#### Short task 1
Answer these questions about the article on romantic entanglements in roleplaying games.
(a) What does the jaded rake sell the player characters?
(b) Between what two kinds of characters does much of the article's advice presume a romance takes place?
(c) Who, besides the one running the game, can act as "campaign Cupid"?

══ Extract to read ══

Running the Game: Romantic Entanglements

From the intrigue-laden romantic lives of your setting’s nobles to the pastoral bliss of the innkeep and her doting wife, from the jaded rake who takes a moment away from flirting to sell the player characters some information to the young lovers who defy social convention to pursue their own star-crossed affections: Love and relationships form a great deal of the backdrops of many game and fictional settings.

If that’s the case, why does it so rarely show up at the gaming table within the purview of the player characters, then?

We’re going to look at some ways to navigate this element of roleplaying games and how to use them to your group’s best advantage, all the while dodging squicky or awkward situations to the best of our ability. Whether you’d like to just highlight some background relationships in your character dynamics or play in a campaign with romantic attraction featured front and center, we’re going to look at some ways to include these sorts of romantic entanglements.

With any luck, by the time we’re done here, you’ll feel ready to add a little of the amour to your adventure gaming.

Though much of the advice in this article presumes romances involve a player character and a non-player character, it is easy enough to adapt some of its advice for burgeoning relationships between player characters, if the group wishes. It also assumes that you’re the one running the game, though there’s no reason a player can’t help the Game Master by playing “campaign Cupid,” helping to set up the advice given in this article.

The Role of Loved Ones

Rolled and Told Issue #6 ArticleBefore we go into the how, it’s worth exploring the why. That is, why make a point of including romantic dynamics within the roleplaying game?

═══
══ Record extracts ══

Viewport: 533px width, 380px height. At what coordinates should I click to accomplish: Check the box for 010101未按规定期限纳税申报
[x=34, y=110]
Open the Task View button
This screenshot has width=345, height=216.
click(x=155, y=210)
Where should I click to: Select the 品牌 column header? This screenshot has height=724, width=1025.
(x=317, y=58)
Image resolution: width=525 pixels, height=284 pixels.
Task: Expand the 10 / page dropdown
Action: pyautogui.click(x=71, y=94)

═══

#### Short task 2
Print every line of the listing above unchanged, from the first line to the last.

#### Written solution 1
(a) Some information.
(b) A player character and a non-player character.
(c) A player.

#### Written solution 2
Viewport: 533px width, 380px height. At what coordinates should I click to accomplish: Check the box for 010101未按规定期限纳税申报
[x=34, y=110]
Open the Task View button
This screenshot has width=345, height=216.
click(x=155, y=210)
Where should I click to: Select the 品牌 column header? This screenshot has height=724, width=1025.
(x=317, y=58)
Image resolution: width=525 pixels, height=284 pixels.
Task: Expand the 10 / page dropdown
Action: pyautogui.click(x=71, y=94)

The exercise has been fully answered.